Etincelle n°4 : les mots qui émoustillent le cerveau

« Les mondes fictifs ont longtemps formé des univers parfaitement clos, ou supposés tels : Leopold Bloom aurait-il quitté Dublin pour Paris qu’il n’aurait jamais pu y croiser Swann. La culture médiatique de la science-fiction semble avoir changé tout cela : l’intersection n’y est plus proscrite, n’y figure pas comme un court-circuit exceptionnel, elle est en passe d’en devenir la règle. Triomphe apparent du transfert, de la circulation idéalement fluide et libre de fragments d’encyclopédies fictives, non plus confinées à une oeuvre unique, mais susceptibles d’être reprises, indéfiniment, de texte en texte, en film, en série télévisée, en documents de plus en plus divers et nombreux.

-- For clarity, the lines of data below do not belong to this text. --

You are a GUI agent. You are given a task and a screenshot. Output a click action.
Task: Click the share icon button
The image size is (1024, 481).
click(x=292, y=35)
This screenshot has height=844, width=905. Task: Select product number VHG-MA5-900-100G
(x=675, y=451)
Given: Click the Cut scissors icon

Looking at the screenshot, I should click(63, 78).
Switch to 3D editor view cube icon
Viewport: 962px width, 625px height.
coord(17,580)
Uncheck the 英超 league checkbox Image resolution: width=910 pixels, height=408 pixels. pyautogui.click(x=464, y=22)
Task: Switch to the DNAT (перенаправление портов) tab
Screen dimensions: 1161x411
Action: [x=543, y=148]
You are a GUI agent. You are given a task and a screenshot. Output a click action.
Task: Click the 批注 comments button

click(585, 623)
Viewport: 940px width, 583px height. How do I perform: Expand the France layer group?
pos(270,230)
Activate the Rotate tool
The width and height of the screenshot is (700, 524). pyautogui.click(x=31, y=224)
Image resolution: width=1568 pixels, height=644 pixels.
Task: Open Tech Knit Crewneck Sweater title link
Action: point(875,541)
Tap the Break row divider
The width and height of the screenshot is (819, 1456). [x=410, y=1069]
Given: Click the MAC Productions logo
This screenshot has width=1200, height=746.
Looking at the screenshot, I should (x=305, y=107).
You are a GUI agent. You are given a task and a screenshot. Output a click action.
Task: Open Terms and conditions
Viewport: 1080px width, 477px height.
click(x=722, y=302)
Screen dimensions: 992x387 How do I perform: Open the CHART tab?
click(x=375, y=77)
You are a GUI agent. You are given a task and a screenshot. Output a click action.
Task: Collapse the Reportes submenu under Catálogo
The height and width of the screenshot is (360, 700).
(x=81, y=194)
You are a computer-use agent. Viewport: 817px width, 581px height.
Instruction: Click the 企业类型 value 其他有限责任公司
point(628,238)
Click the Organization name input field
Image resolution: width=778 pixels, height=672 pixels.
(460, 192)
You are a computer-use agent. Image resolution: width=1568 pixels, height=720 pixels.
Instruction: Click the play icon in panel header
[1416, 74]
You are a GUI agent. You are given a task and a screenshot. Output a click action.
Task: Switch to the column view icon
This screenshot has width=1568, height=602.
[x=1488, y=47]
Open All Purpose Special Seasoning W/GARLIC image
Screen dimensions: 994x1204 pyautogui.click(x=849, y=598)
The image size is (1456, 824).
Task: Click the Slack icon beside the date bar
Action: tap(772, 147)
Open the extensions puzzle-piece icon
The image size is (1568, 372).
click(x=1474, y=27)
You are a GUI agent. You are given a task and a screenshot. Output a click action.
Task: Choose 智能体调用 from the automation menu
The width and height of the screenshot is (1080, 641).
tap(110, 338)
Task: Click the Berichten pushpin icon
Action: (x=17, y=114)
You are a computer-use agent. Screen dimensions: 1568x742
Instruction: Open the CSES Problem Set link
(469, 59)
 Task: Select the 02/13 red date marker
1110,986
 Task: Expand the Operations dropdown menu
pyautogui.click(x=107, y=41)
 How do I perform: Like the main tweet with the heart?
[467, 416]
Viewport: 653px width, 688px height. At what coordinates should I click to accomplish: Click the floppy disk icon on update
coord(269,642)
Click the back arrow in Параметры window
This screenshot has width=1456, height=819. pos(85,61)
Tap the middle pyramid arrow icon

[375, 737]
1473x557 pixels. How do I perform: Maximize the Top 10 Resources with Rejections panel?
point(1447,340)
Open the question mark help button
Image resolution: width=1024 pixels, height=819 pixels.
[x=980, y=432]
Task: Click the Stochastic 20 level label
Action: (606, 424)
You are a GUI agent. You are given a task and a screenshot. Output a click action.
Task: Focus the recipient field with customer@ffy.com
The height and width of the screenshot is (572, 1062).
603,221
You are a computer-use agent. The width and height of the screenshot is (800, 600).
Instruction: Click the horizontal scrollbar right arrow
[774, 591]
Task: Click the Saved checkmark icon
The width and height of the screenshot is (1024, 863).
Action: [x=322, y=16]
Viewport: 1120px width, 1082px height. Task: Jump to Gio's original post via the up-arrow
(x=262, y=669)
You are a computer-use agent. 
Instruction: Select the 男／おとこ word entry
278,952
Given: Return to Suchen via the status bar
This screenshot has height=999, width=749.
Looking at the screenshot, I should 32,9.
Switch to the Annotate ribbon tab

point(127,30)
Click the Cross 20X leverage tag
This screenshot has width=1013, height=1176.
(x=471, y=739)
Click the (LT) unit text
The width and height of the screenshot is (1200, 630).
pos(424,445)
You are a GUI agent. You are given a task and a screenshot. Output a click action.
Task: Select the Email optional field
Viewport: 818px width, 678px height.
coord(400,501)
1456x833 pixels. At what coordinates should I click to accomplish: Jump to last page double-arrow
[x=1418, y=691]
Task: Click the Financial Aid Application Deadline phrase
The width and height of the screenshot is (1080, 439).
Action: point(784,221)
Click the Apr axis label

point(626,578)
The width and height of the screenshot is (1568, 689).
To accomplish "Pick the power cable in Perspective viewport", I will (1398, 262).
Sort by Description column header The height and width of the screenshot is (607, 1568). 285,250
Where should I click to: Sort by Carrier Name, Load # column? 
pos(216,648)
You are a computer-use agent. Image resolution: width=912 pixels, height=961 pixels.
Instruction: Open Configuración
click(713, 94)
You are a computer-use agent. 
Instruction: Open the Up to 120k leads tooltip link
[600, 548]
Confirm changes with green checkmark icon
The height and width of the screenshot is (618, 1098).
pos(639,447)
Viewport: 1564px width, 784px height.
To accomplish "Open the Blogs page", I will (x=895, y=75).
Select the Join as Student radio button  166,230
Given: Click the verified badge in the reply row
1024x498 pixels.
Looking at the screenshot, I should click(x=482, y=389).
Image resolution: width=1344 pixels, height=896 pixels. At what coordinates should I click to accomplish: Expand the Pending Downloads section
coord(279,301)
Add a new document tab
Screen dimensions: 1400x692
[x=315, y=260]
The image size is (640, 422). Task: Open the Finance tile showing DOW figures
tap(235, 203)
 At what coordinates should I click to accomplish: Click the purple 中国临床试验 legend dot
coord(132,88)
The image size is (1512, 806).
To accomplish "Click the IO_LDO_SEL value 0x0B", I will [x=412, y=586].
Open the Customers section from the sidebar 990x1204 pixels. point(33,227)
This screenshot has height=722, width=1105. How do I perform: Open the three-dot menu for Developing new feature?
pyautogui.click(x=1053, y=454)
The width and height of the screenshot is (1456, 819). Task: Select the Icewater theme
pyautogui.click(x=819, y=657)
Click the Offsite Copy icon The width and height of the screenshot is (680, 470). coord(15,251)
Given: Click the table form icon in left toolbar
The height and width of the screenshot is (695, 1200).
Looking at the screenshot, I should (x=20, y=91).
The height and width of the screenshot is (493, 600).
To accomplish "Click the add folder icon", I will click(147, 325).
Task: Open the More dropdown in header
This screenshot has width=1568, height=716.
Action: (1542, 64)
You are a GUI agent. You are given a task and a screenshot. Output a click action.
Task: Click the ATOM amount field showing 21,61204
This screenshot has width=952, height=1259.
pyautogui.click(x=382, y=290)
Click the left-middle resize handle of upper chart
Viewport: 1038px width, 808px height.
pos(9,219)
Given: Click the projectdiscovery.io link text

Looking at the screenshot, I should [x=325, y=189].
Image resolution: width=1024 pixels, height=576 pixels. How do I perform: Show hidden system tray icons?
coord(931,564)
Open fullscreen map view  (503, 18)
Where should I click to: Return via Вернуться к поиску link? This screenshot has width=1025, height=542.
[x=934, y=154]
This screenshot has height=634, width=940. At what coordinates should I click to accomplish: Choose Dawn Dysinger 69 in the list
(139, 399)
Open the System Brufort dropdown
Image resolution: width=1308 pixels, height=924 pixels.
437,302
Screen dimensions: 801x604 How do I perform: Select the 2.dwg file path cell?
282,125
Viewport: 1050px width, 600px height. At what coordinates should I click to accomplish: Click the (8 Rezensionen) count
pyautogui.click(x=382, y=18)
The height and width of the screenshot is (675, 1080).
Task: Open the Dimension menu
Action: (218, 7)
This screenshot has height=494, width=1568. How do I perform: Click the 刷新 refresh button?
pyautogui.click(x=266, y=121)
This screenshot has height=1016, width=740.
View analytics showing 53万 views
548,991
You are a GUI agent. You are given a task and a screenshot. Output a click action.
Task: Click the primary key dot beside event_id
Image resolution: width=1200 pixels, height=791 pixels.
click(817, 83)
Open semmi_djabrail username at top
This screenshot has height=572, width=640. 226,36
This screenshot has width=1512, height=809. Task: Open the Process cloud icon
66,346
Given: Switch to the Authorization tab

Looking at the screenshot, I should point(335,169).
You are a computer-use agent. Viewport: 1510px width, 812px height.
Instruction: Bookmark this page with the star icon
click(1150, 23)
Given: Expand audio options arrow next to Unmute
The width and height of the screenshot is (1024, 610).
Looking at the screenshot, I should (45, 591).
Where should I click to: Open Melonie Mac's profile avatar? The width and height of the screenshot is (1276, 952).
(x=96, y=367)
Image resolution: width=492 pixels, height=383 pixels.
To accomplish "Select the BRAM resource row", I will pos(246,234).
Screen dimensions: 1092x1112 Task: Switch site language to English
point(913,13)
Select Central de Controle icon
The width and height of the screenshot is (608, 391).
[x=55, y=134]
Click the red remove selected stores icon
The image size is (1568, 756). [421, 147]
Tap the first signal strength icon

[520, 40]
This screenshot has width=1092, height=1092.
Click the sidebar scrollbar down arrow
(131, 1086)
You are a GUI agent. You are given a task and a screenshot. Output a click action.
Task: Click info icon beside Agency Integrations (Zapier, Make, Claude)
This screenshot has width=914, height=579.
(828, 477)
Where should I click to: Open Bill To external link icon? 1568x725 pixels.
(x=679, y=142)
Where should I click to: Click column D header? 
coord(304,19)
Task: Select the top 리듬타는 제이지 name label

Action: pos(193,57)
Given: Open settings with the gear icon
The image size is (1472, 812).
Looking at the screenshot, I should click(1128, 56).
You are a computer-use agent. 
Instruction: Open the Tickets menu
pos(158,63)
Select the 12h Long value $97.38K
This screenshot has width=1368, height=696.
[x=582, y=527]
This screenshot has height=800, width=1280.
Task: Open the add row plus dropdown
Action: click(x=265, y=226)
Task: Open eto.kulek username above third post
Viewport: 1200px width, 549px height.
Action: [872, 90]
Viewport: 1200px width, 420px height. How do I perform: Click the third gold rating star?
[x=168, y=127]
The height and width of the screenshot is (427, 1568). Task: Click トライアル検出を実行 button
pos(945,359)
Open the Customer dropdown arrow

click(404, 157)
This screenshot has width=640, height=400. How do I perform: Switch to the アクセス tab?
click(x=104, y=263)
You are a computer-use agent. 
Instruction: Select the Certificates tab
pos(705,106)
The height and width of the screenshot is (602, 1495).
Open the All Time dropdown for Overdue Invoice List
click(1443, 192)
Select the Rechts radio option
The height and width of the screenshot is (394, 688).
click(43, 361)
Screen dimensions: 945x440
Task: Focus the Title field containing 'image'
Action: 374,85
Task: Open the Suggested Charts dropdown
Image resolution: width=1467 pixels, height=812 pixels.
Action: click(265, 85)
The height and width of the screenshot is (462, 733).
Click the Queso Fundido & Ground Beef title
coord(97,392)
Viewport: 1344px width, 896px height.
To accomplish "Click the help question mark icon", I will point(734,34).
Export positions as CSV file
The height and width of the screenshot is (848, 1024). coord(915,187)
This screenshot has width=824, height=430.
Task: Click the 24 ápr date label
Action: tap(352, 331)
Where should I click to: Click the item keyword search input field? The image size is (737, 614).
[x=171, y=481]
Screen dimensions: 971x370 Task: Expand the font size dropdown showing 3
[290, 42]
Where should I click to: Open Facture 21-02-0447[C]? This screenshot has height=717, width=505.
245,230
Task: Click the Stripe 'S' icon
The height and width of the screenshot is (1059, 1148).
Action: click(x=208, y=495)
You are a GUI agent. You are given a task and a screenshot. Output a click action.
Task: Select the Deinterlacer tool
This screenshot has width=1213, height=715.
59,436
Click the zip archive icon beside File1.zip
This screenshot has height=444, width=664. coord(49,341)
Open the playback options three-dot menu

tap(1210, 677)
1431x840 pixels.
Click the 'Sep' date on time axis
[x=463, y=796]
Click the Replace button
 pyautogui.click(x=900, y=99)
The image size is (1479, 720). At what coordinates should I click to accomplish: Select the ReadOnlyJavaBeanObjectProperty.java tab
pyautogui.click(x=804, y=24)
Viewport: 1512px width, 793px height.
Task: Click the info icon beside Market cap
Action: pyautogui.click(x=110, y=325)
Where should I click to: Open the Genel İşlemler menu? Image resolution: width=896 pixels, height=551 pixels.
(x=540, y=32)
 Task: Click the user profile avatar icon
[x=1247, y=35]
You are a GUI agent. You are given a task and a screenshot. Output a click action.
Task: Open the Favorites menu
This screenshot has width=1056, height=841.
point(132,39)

Transfert qui, pourtant, souligne ce qu’il feint de nier : les frontières fictives, textuelles et sémiotiques, indéniables et malgré tout traversées sans cesse, à la fois aisément et problématiquement.

Richard Saint-Gelais, L’Empire du Pseudo : Modernités de la science-fiction, Collection Littérature(s), Nota Bene, Québec, 1999, p.359.